### THE TASK
Extract each line of the items below that contains the string "dropdown", and copy those lines unchanged.

### STORED ROWS

+ + + + + + +

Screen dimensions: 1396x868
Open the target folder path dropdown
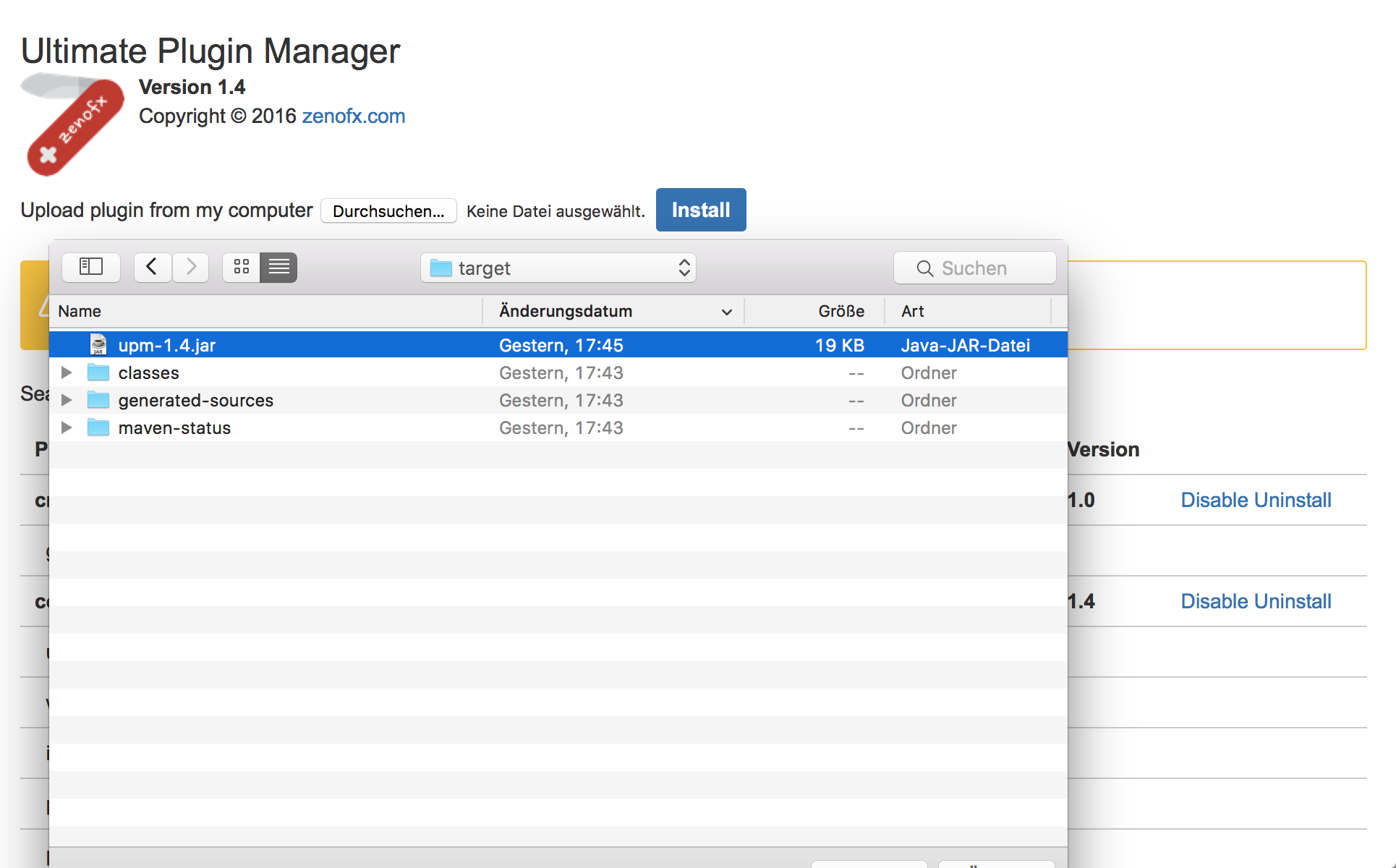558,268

+ + + + + + +

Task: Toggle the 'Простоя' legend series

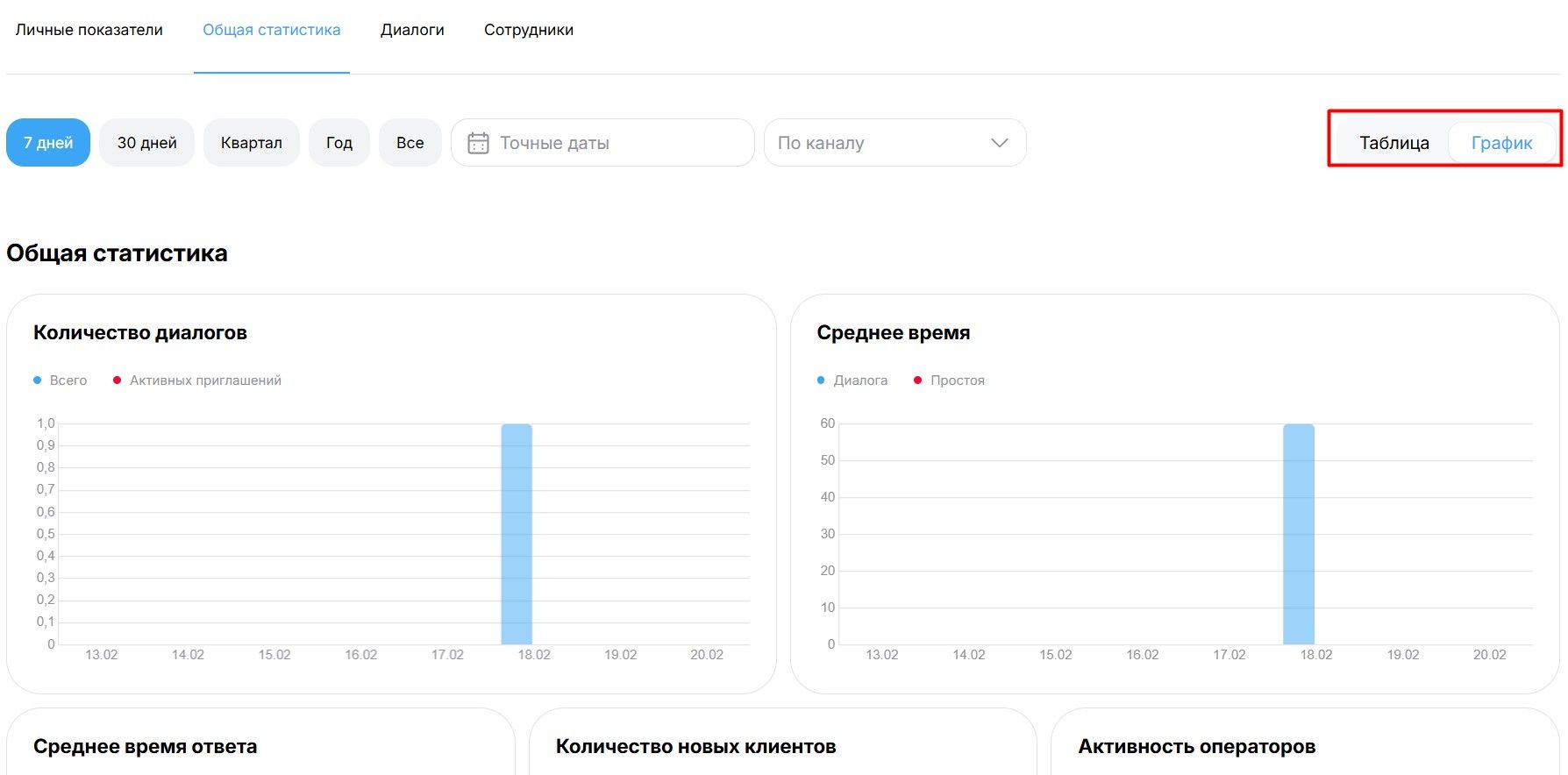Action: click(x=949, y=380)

+ + + + + + +

### SOLUTION FOR THIS TASK
Open the target folder path dropdown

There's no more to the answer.